Your expertise includes:
- 50+ crop types worldwide
- Fungal, bacterial, viral, and physiological disorders
- Traditional and modern treatment methods
- Practical advice for resource‑limited farmers

Guidelines:
1. Always include at least one FREE/traditional treatment
2. Describe WHERE symptoms appear (for visual mapping)
3. Be honest about uncertainty—use confidence scores
4. Recommend professional help for severe cases

The key line: “Always include at least one FREE/traditional treatment.”
Without that explicit instruction, the LLM defaulted to commercial products—helpful for a suburban gardener, useless for a farmer who can’t afford a $15 fungicide.

Failure #1 – The JSON Nightmare

My first structured attempt asked the LLM to return JSON, which it did, but wrapped in markdown code fences and with commentary:

Here's my analysis:

    ```json
    { "disease": "Early Blight" }
    ```

This is a common fungal disease...

My parser choked. The fix was to make the request explicit:

Return ONLY a valid JSON object. No markdown, no commentary,
no text before or after. Start with { and end with }

Even then it failed about 10 % of the time, so I added backend logic that:

  • Strips markdown fences if present
  • Extracts JSON from surrounding text
  • Validates against the expected schema

Failure #2 – Location Descriptions

For the visual heatmap feature I needed the LLM to describe where damage appeared. My early prompt asked for “affected regions,” and the LLM replied with vague statements like “The affected area is significant.”

The improved prompt:

Describe affected regions with:
- Location (helpful for heatmaps): top‑left, center, lower‑right, edges, margins
- Coverage: percentage of area affected (e.g., "35%")
- Spread direction: "Moving from lower leaves upward."

Resulting output:

{
  "affected_regions": [
    {
      "location": "lower-left",
      "severity": "severe",
      "description": "Dark brown lesions with concentric rings",
      "coverage": 15
    },
    {
      "location": "center",
      "severity": "moderate",
      "coverage": 20
    }
  ]
}

That’s enough to generate a heatmap overlay.

Heatmap example

Failure #3 – Treatment Cost Blindness

Early on, treatments appeared in random order, sometimes listing a $50 systemic fungicide before a free wood‑ash remedy. The LLM has no inherent sense of budget constraints, so I forced an ordering schema:

Provide treatments in EXACTLY this order:
1. FREE TIER: Traditional/home remedies ($0)
2. LOW COST: Basic solutions ($1‑5)
3. MEDIUM COST: Commercial organic ($5‑20)
4. HIGH COST: Synthetic/professional ($20+)

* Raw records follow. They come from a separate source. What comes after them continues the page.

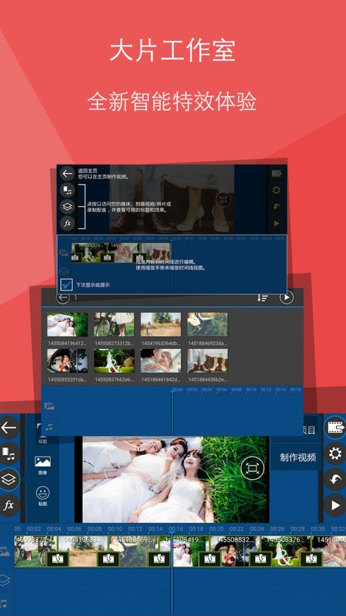Uncheck 下次显示此提示 checkbox
This screenshot has height=616, width=346.
(67, 285)
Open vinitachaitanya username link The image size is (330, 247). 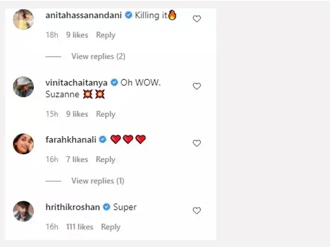77,82
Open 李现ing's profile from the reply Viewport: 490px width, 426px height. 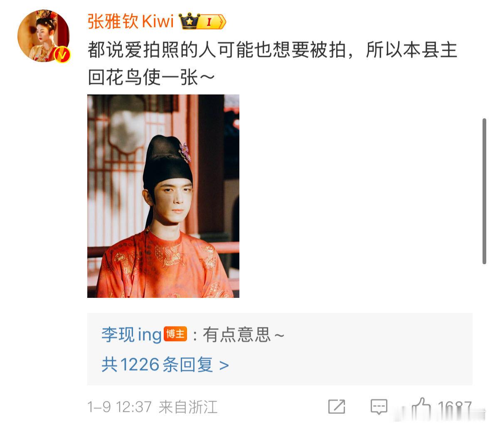click(131, 334)
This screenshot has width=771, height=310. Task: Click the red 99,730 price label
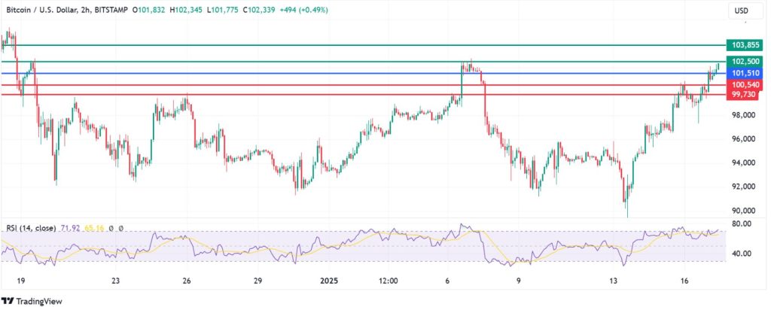(x=744, y=95)
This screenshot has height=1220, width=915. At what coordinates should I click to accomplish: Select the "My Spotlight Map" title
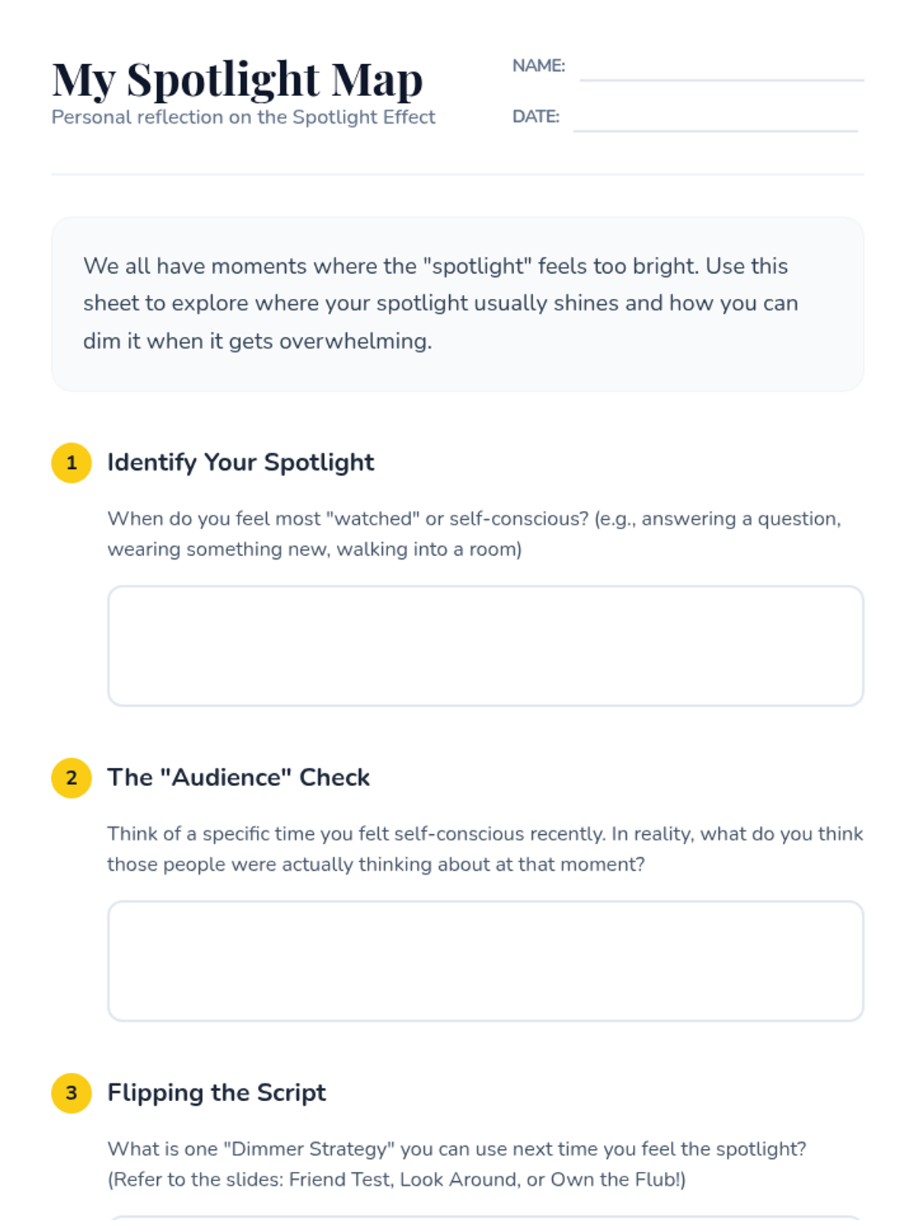click(237, 79)
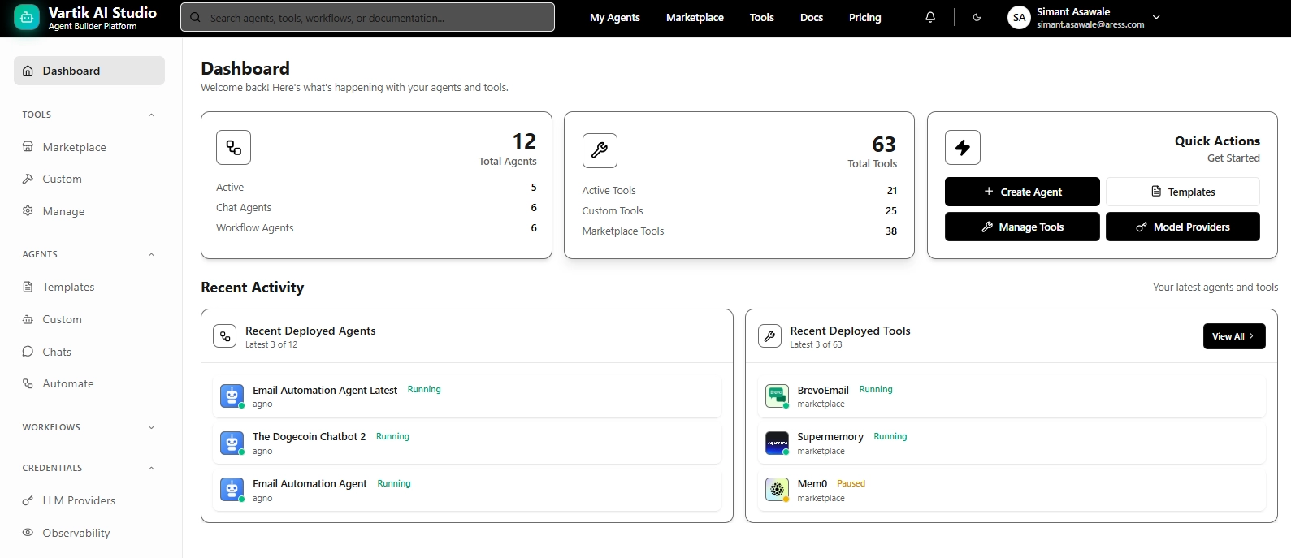Open Marketplace in the top navigation

694,17
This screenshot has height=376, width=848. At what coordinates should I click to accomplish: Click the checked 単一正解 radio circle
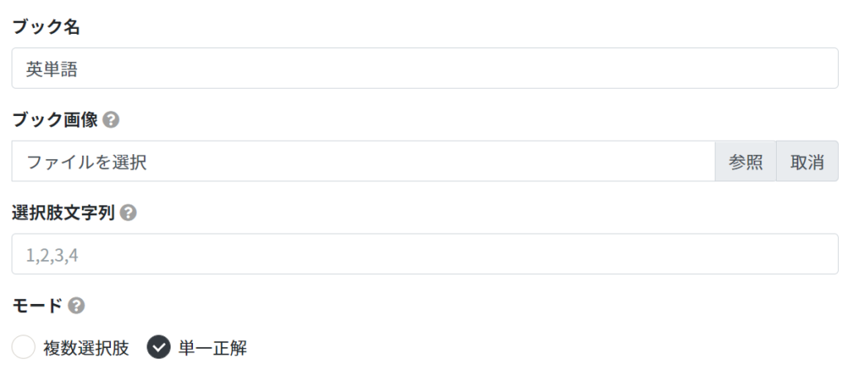[158, 347]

Each tier must have at least one option if applicable.

The enforced response schema:

{
  "treatments": [
    {
      "method": "Wood ash paste",
      "cost_tier": "free",
      "estimated_cost": "$0",
      "ingredients": ["Wood ash", "Water"],
      "application": "Apply directly to affected areas",
      "availability": "Common from cooking fires"
    },
    {
      "method": "Neem oil spray",
      "cost_tier": "low",
      "estimated_cost": "$1-3"
    }
  ]
}

Plant Part‑Specific Prompt Strategy

Different plant parts reveal different problems, so I tailored prompts for each part.

Leaves

Examine: color patterns, spot shapes, curling, holes, coating
Common issues: fungal spots, viral mosaic, nutrient chlorosis, pest damage

Roots

Examine: color (white=healthy, brown/black=rot), texture, galls, structure
Common issues: root rot, nematode damage, waterlogging

Focusing the LLM on the relevant organ dramatically improves diagnostic accuracy.